* [To do] Look through the entries that follow and count the lines with the word "screenshot". The reply is that number alone.

[[ Data supplied, beginning ]]

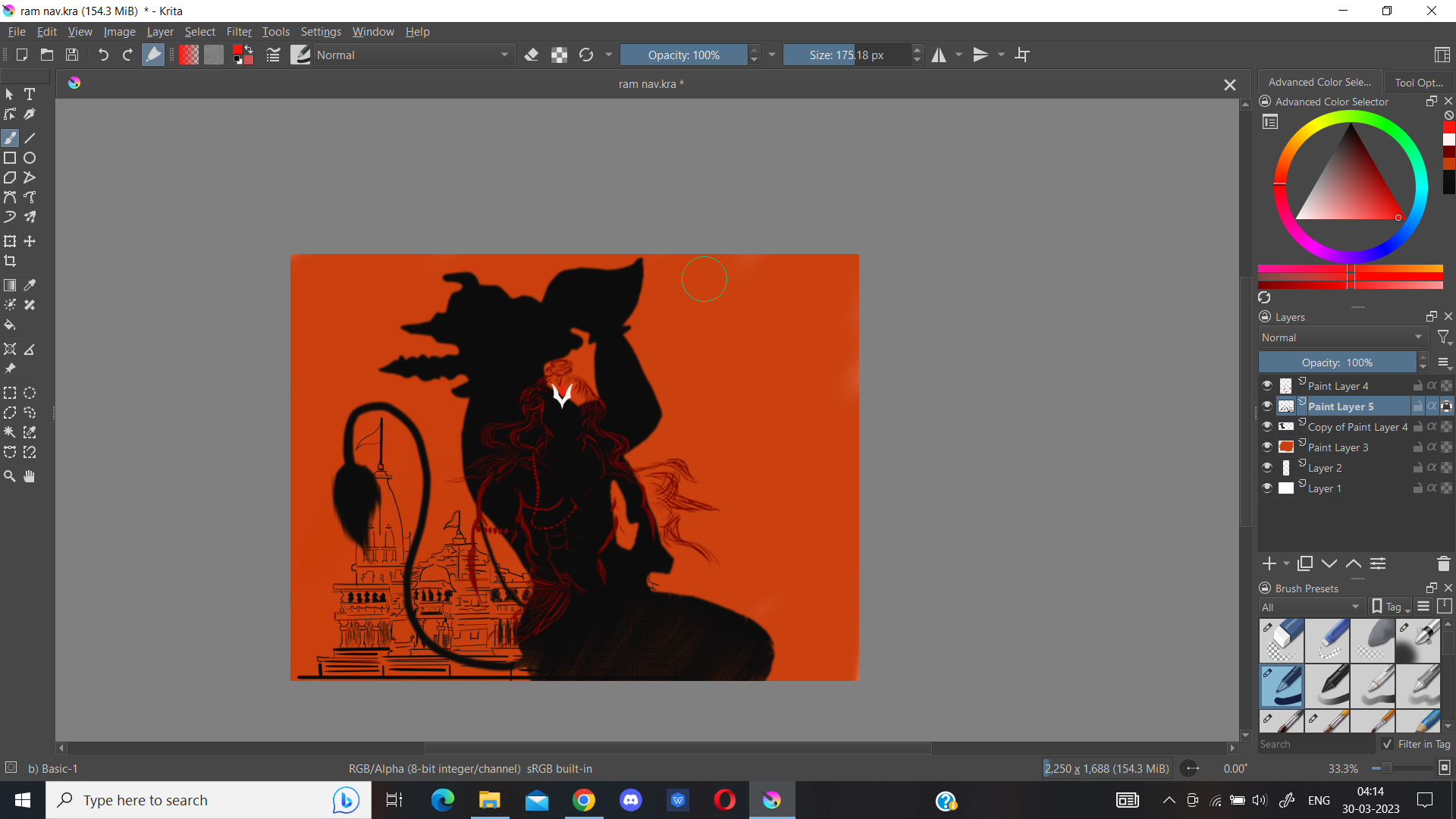The image size is (1456, 819).
Task: Select the Crop tool in toolbox
Action: [10, 261]
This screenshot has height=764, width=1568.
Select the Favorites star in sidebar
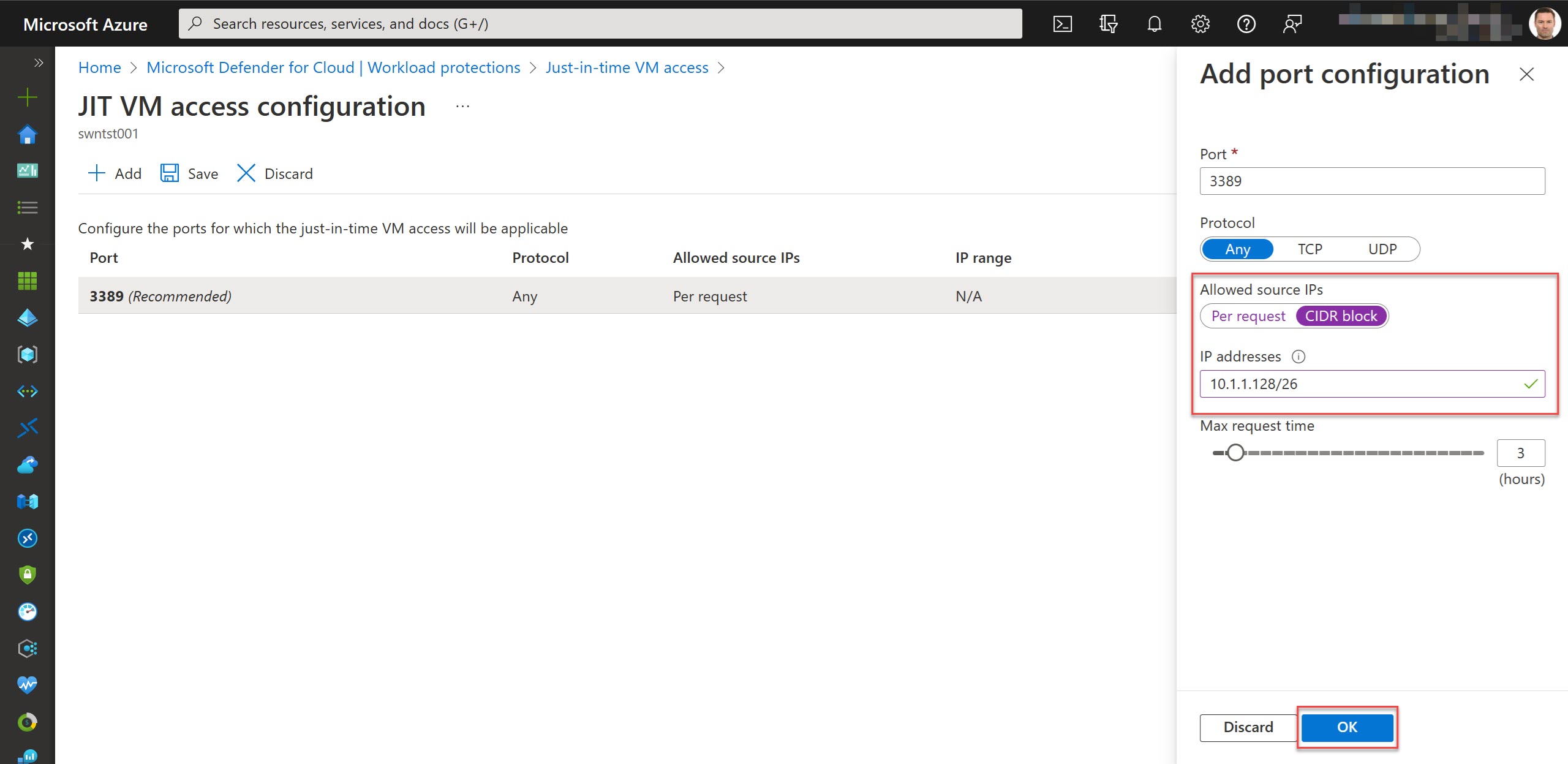pos(27,244)
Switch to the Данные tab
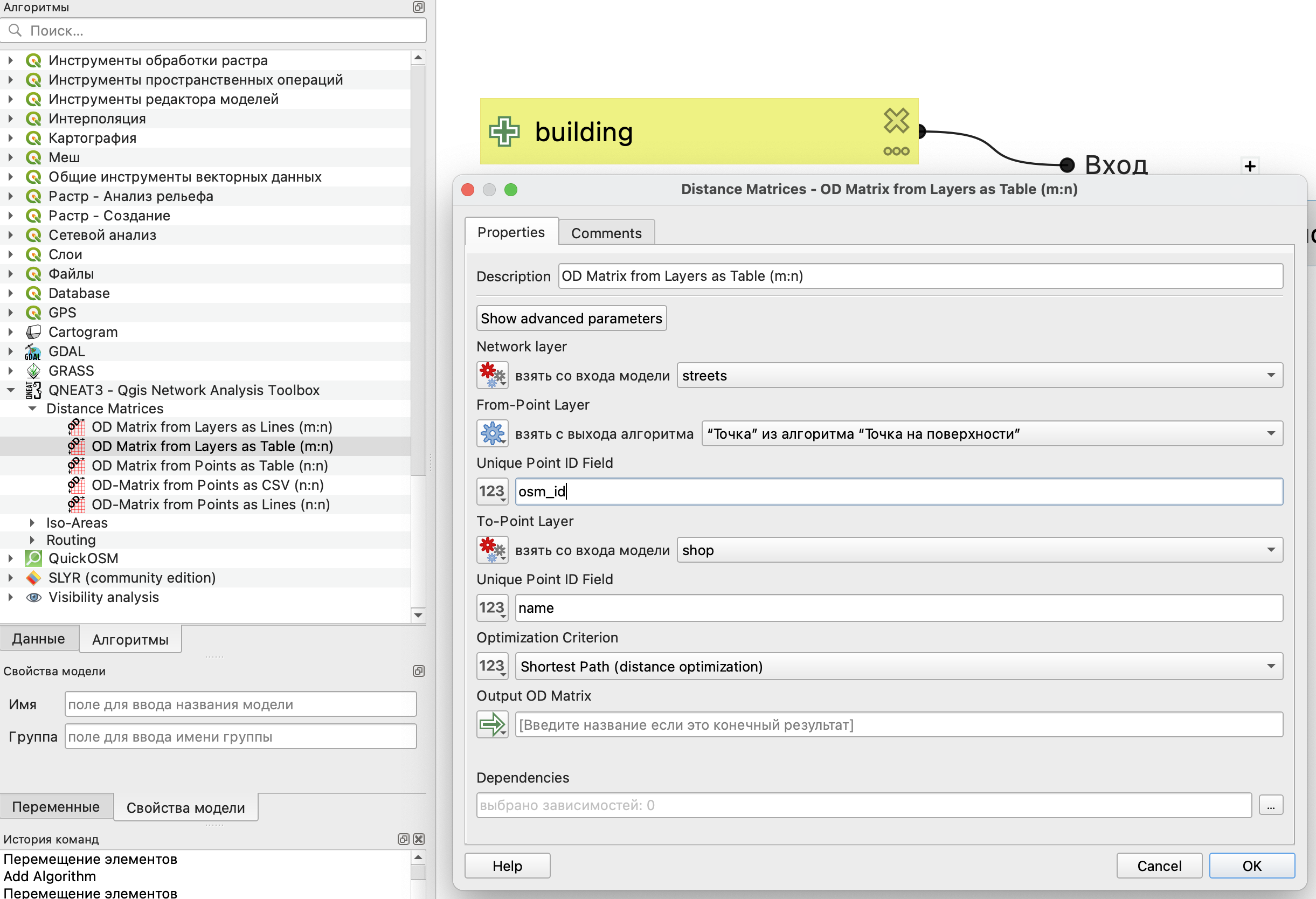Image resolution: width=1316 pixels, height=899 pixels. click(38, 639)
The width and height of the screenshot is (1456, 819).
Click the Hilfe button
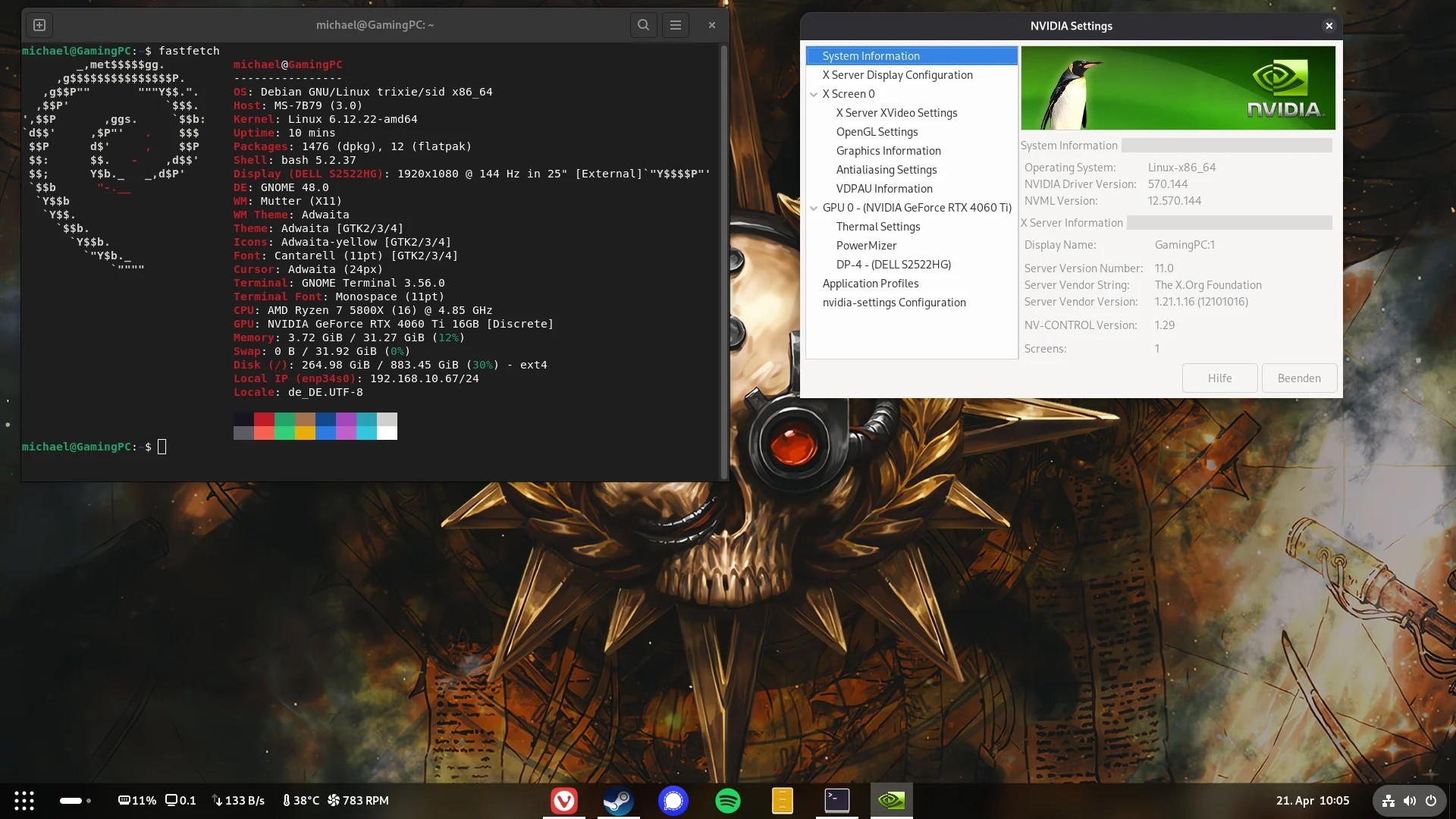coord(1219,378)
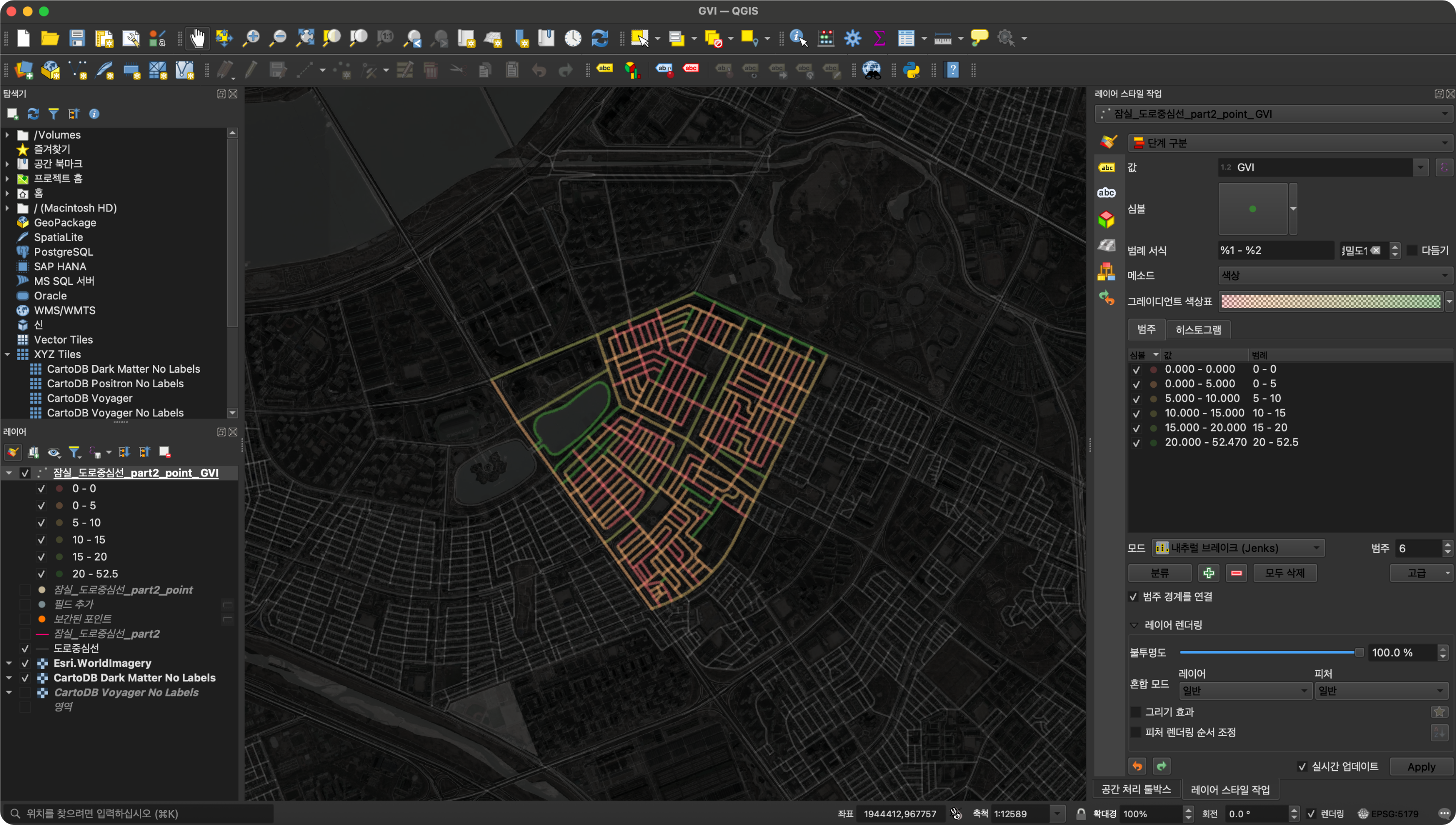Click the Identify Features tool icon
The image size is (1456, 825).
pyautogui.click(x=798, y=38)
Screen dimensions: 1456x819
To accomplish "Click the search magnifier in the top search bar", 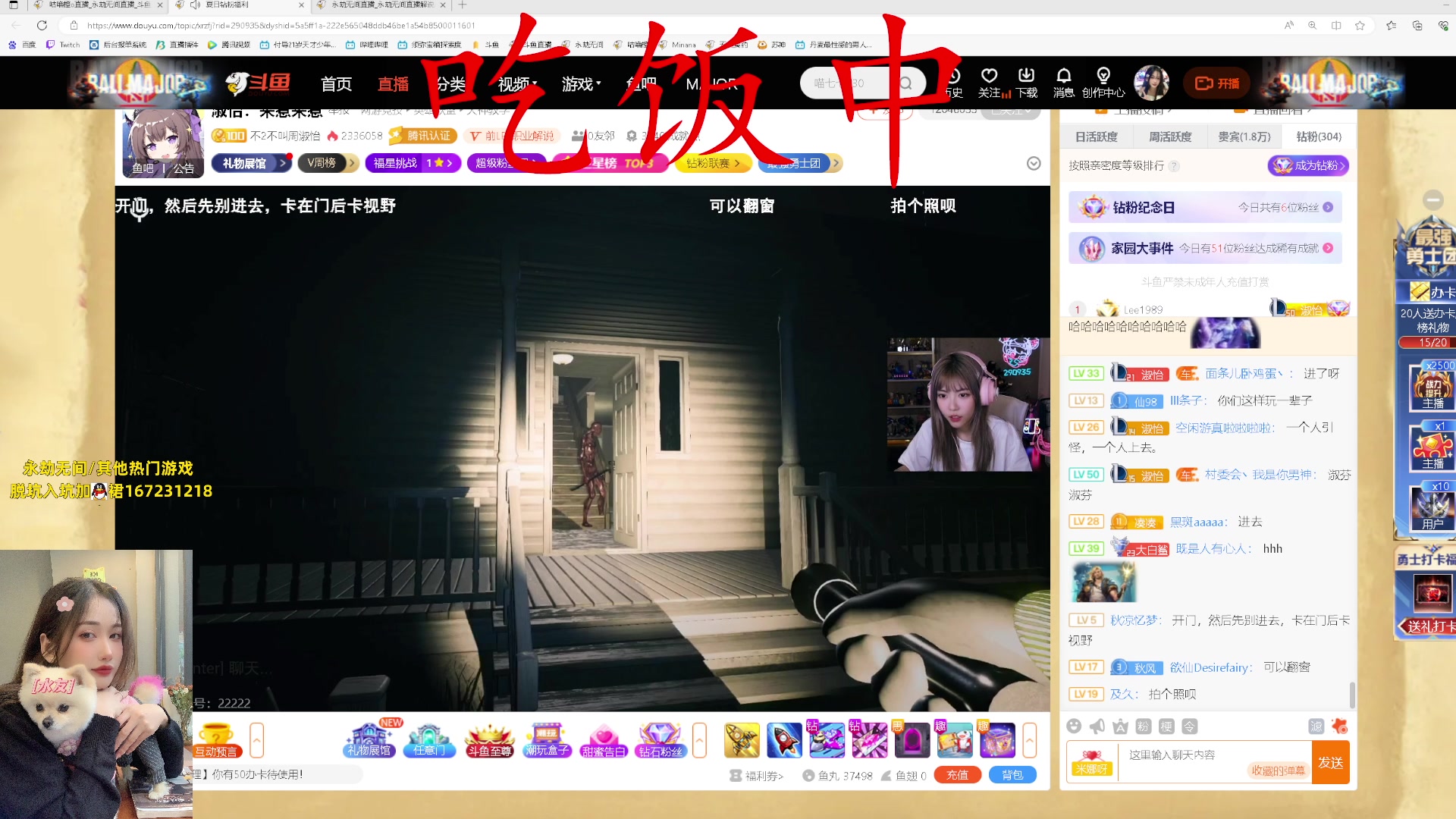I will (905, 83).
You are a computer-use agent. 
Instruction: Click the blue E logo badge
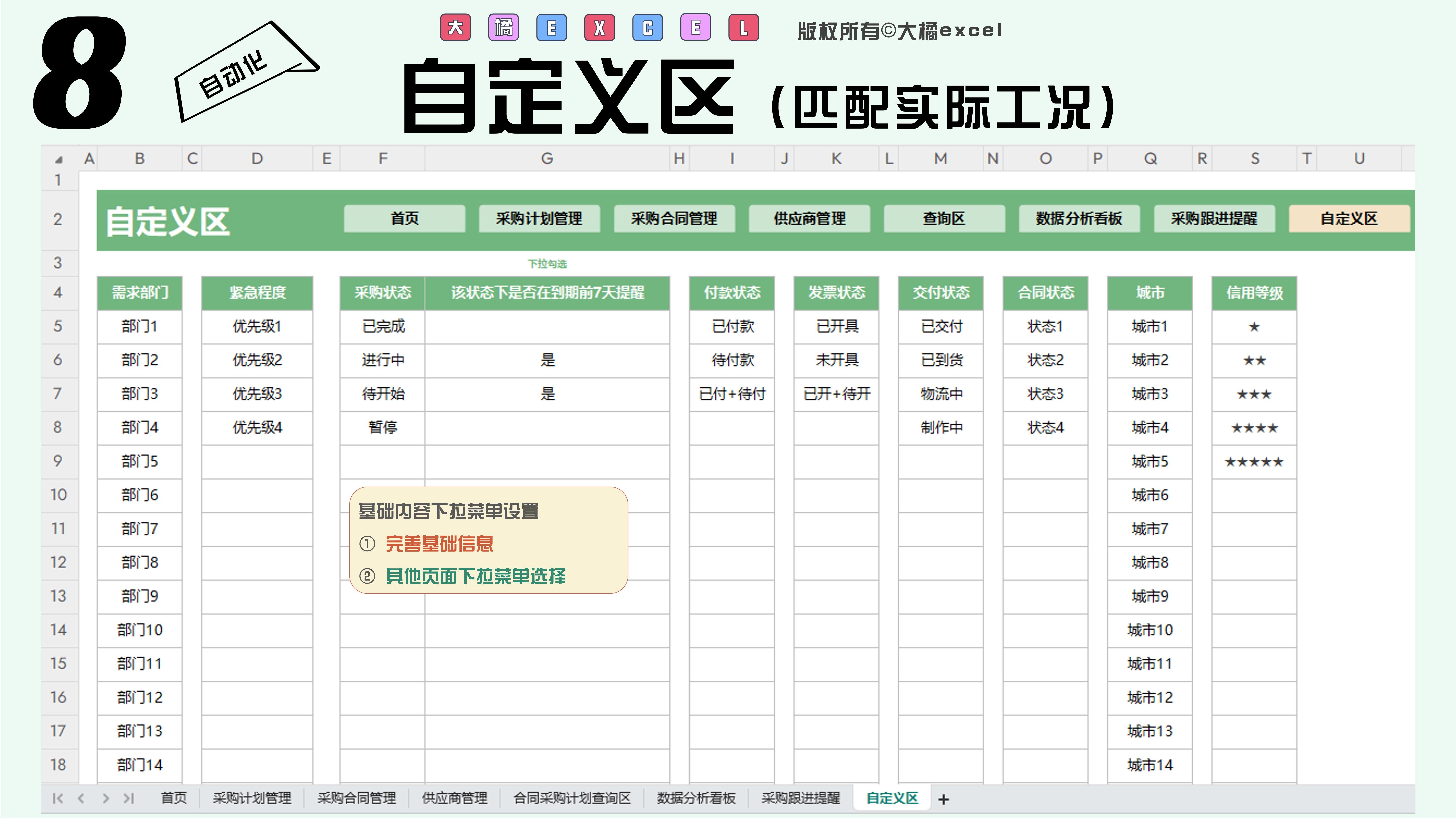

[[ Data supplied, end ]]

* [Answer space] 2